3 апреля Франц Кафка сообщает, что непоправимо болен – он пишет своему другу Максу Броду: «Представляю, например, что лежу плашмя на полу, разрезанный, как жаркое, и рукой медленно подталкиваю один из кусков какой-то собаке в углу – такими представлениями каждый день питается моя голова». И в дневнике: «Постоянно перед глазами стоит образ, как широкий мясницкий нож в спешке, с механической повторяемостью врезается в меня сбоку, отрезая ломтик за ломтиком, которые, сворачиваясь от столь быстрой работы ножа, разлетаются по сторонам». Так дальше нельзя. Друзья бьют тревогу, Кафка сам всерьез опасается слететь с катушек. Он почти не спит, страдает мигренями и расстройствами желудка. Сочинять он вообще не может – разве что только письма в Берлин к Фелиции. Но и с этим теперь сложнее, с тех пор как идеальный образ из писем обернулся женщиной из плоти и крови, рядом с которой он в Берлине дрожал от робости. Он дошел до предела. Вот и здесь: «бёрн-аут», или – «неврастения». Но в отличие от Музиля, Кафка не идет к врачу. Он прибегает к самолечению. И 3 апреля посещает огородничество «Дворски» в рабочем квартале Нусле и предлагает свою помощь в прополке. Редко когда он принимал столь разумное решение: потянуться к земле, когда земля уходит из-под ног.
Ему можно выбрать между цветами и овощами. Кафка, естественно, выбирает овощную грядку. Он начинает 7 апреля, ранним вечером, отработав в страховой компании. Моросит небольшой дождь. На Кафке резиновые сапоги.
Неизвестно, как часто он ездил на огород. Известно лишь, почему он в конце апреля отчаянно ищет простора. Дочь садовника посвящает его в свой секрет: «Мне, думающему работой излечиться от неврастении, приходится слушать, что брат этой девушки – звали его Ян, и, собственно, он был садовником и предполагаемым наследником старика Дворски, и даже владел уже цветочной плантацией – два месяца назад, в возрасте двадцати восьми лет, отравился от меланхолии». Даже там, где он думает отдышаться от внутренних мук, веет смертельной меланхолией. Озадаченный Кафка покидает огород на Нуслеровом склоне. Нигде не обрести покоя, нигде.

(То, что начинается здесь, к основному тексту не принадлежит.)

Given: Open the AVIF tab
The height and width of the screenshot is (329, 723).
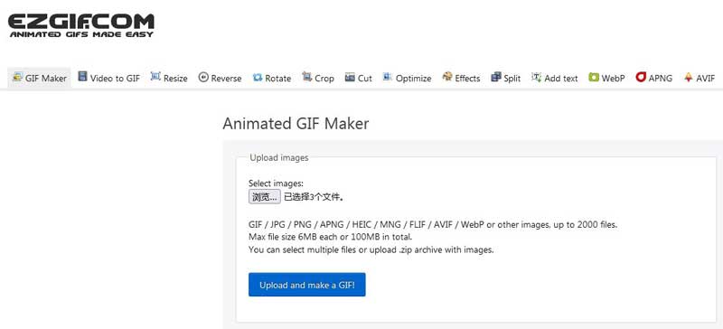Looking at the screenshot, I should [700, 78].
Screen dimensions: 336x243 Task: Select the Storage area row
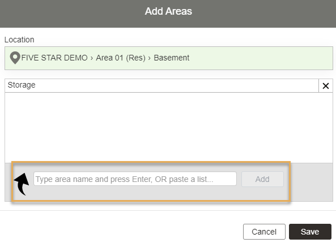coord(161,85)
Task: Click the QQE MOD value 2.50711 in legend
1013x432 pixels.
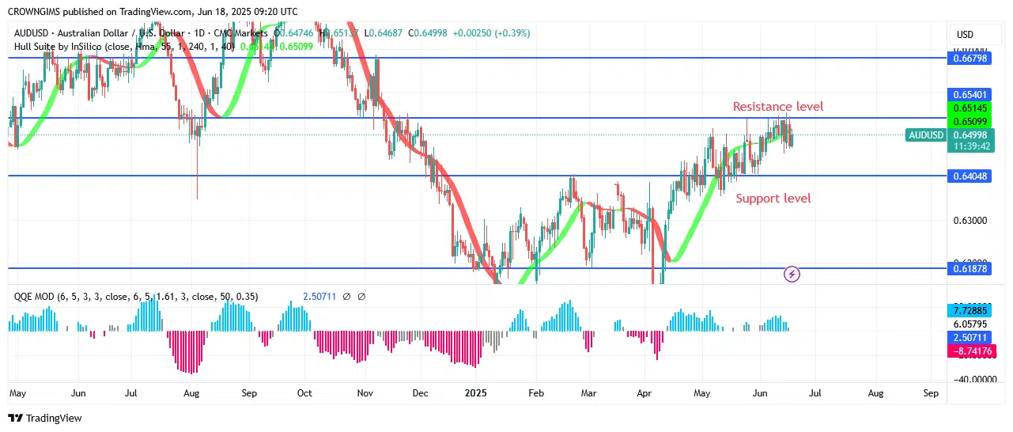Action: pos(319,297)
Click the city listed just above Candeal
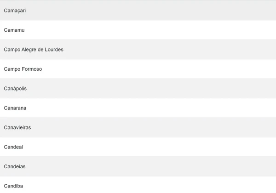This screenshot has width=276, height=193. click(17, 127)
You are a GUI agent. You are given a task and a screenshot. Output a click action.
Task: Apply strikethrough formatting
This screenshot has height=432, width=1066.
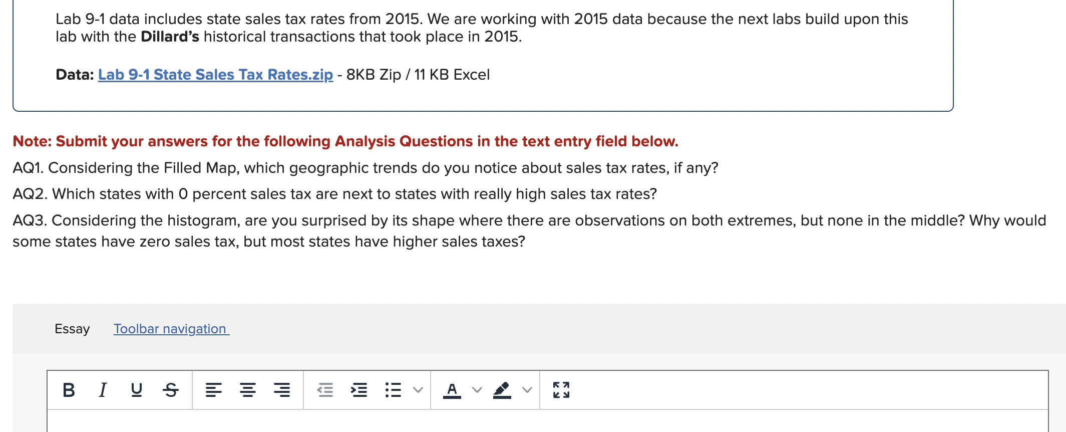click(170, 390)
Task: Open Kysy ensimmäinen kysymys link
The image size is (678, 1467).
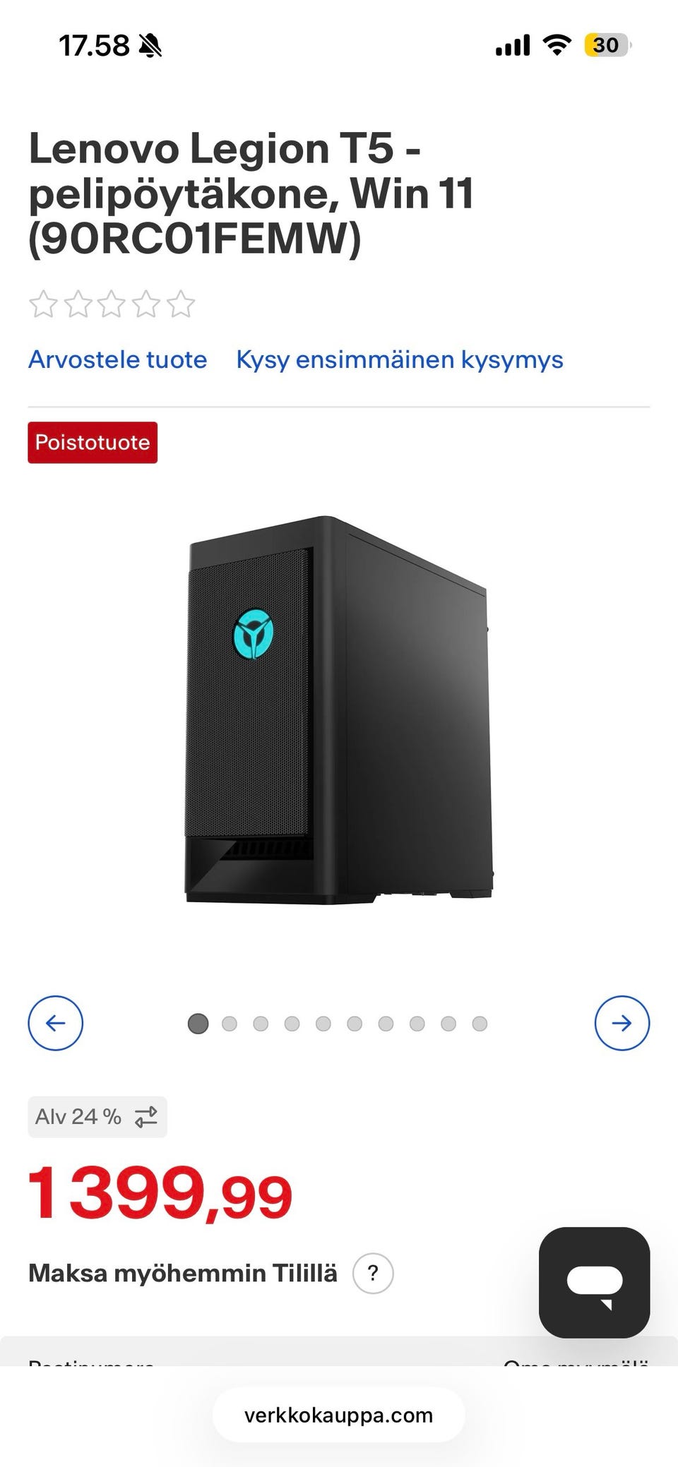Action: click(400, 359)
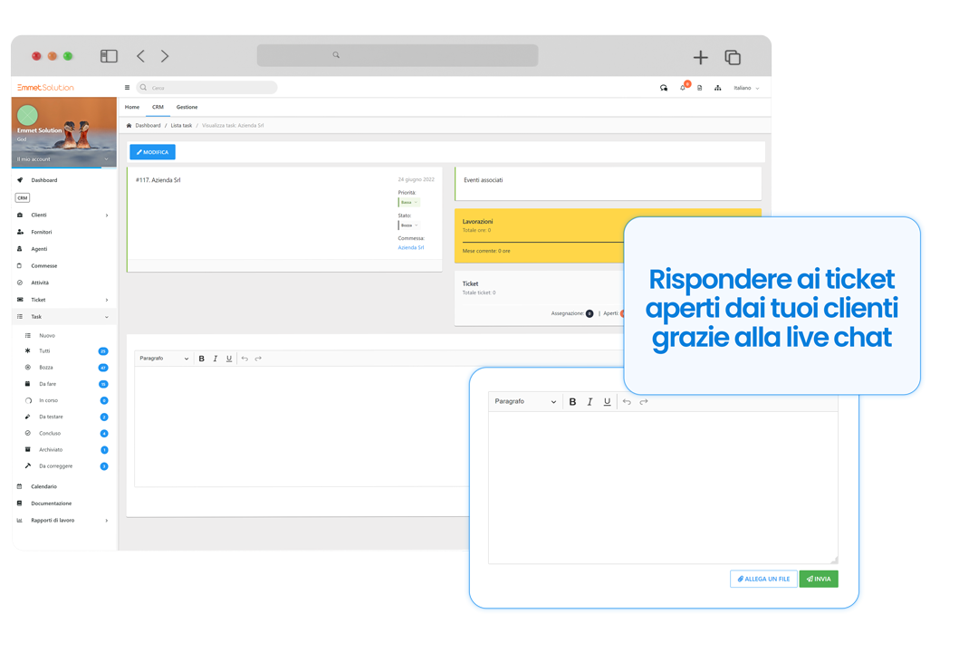The image size is (978, 652).
Task: Click Underline in the front editor toolbar
Action: point(607,402)
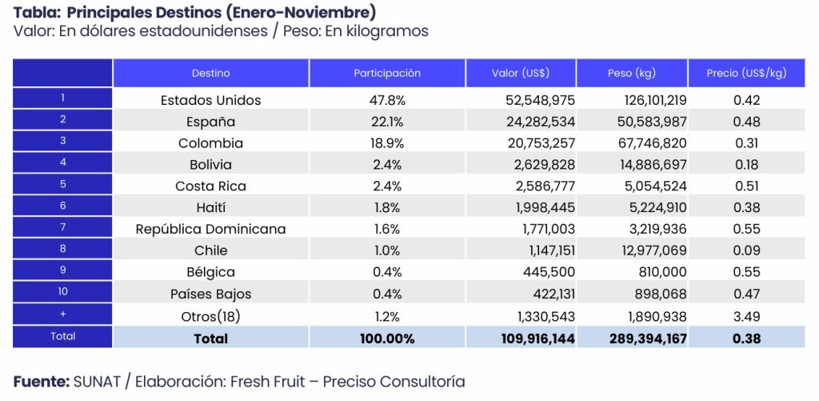Select the total value 109,916,144 cell
This screenshot has height=401, width=819.
pyautogui.click(x=530, y=339)
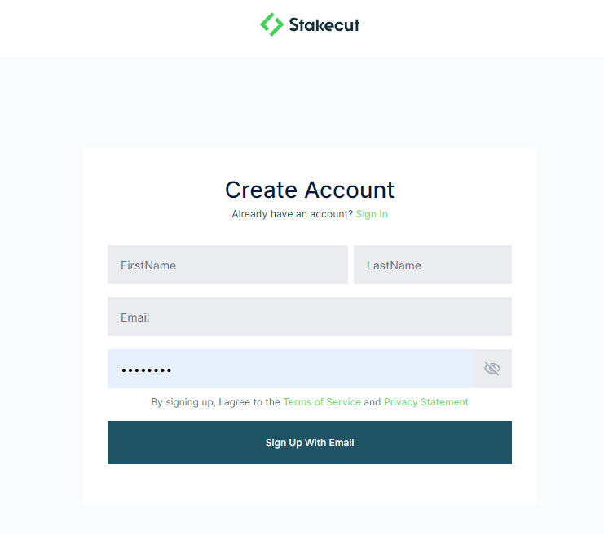Click on the masked password dots

click(x=147, y=370)
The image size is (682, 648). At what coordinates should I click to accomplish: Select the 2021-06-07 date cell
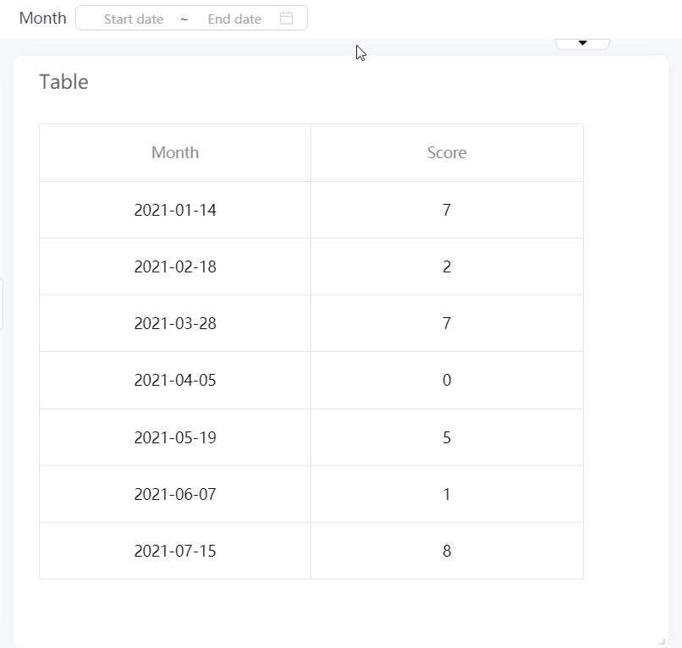tap(175, 494)
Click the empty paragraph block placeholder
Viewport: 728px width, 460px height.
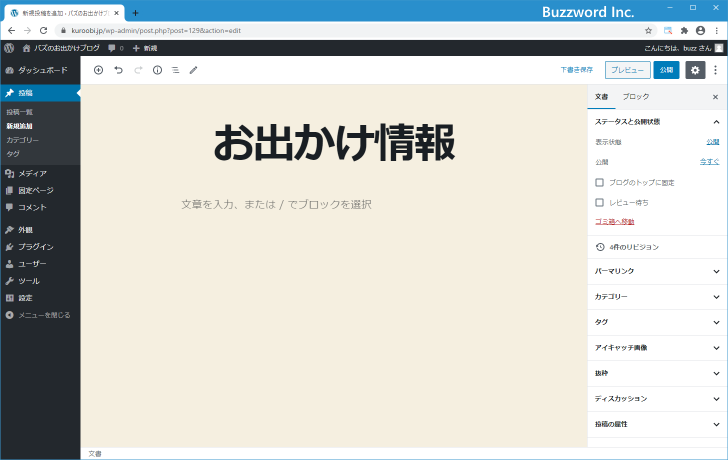click(276, 204)

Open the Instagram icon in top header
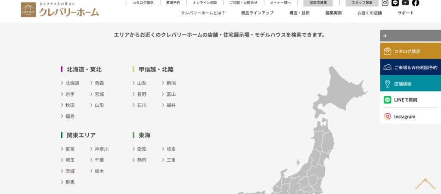[x=385, y=3]
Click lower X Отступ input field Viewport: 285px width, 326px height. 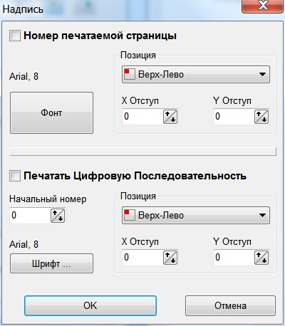coord(143,258)
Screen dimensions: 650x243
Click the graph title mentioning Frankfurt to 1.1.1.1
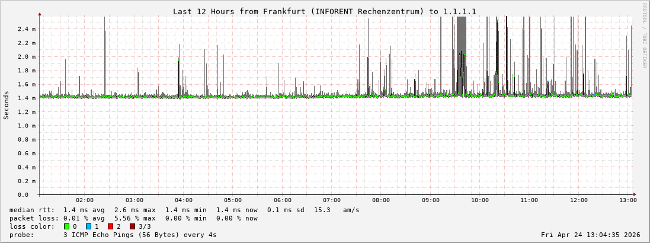click(324, 11)
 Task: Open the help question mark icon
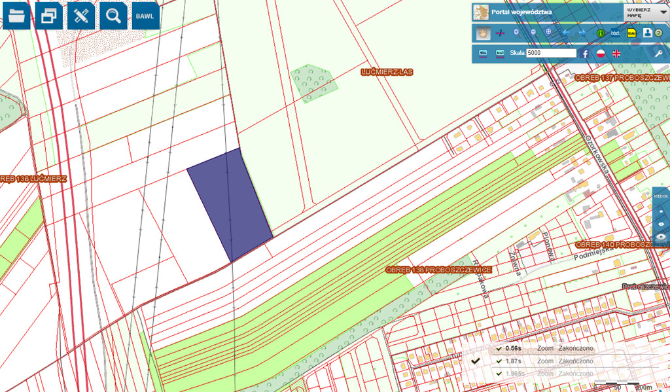point(658,33)
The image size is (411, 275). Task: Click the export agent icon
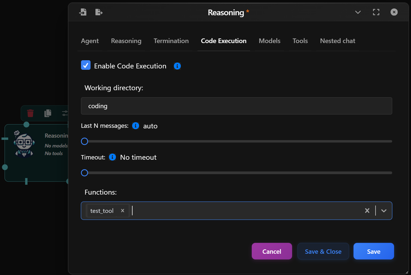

Лионеля Фейнингера 3 апреля тоже тянет за город. Родительские гены, природа и судьба наградили его более удачной ментальной конституцией. В Веймаре, где учится его жена Юлия, он садится на велосипед и едет вверх по склону через предвесенний тюрингенский пейзаж. «После обеда выбираюсь с зонтиком и альбомом в Гельмероду; полтора часа я там прорисовал – одну и ту же церковь, она чудесна». Большего о нем не известно. Его языком были его картины. Но это открытие от 3 апреля обладает ключевым значением для его творчества. Он создаст сотни рисунков этой непримечательной церквушки, а за десятилетия – несколько картин. Даже покинув уже и Германию, и Баухауз, он по памяти создавал все новые и новые образы Гельмероды. Уже после первых набросков колокольни он пишет жене Юлии: «Работая последние дни на свежем воздухе, я приходил буквально в экстаз. Это гораздо больше, чем просто наблюдение и констатация – это магнетическое слияние, освобождение ото всех оков». Скоро из примерно сорока этюдов рождается первая картина – «Гельмерода I», словно он уже тогда знал, что последуют и другие версии, две из них в том же 1913-м. Очень экспрессивная картина, дикое смешение линий какого-нибудь Франца Марка и футуристов. Или, как смотрел на это сам Фейнингер: «Уже десять дней на меня скалится рисованная углем на холсте картина, на которую я постоянно бросаю исполненные тоски взгляды – церковь Гельмероды». Эта церквушка станет поворотным моментом в художественном творчестве Лионеля Фейнингера. И может быть даже – самим собором экспрессионизма (что никому не помешало сто лет спустя сделать из нее «автодорожную церковь»),
30 апреля цензура запрещает пьесу Франка Ведекинда «Лулу». Томас Манн, как раз ставший членом мюнхенской комиссии по цензуре, пишет положительный отзыв. Но оказывается в меньшинстве. Пятнадцать из двадцати трех членов комиссии голосуют за запрет пьесы из соображений нравственности и морали. В качестве протеста Томас Манн выходит из цензурного комитета.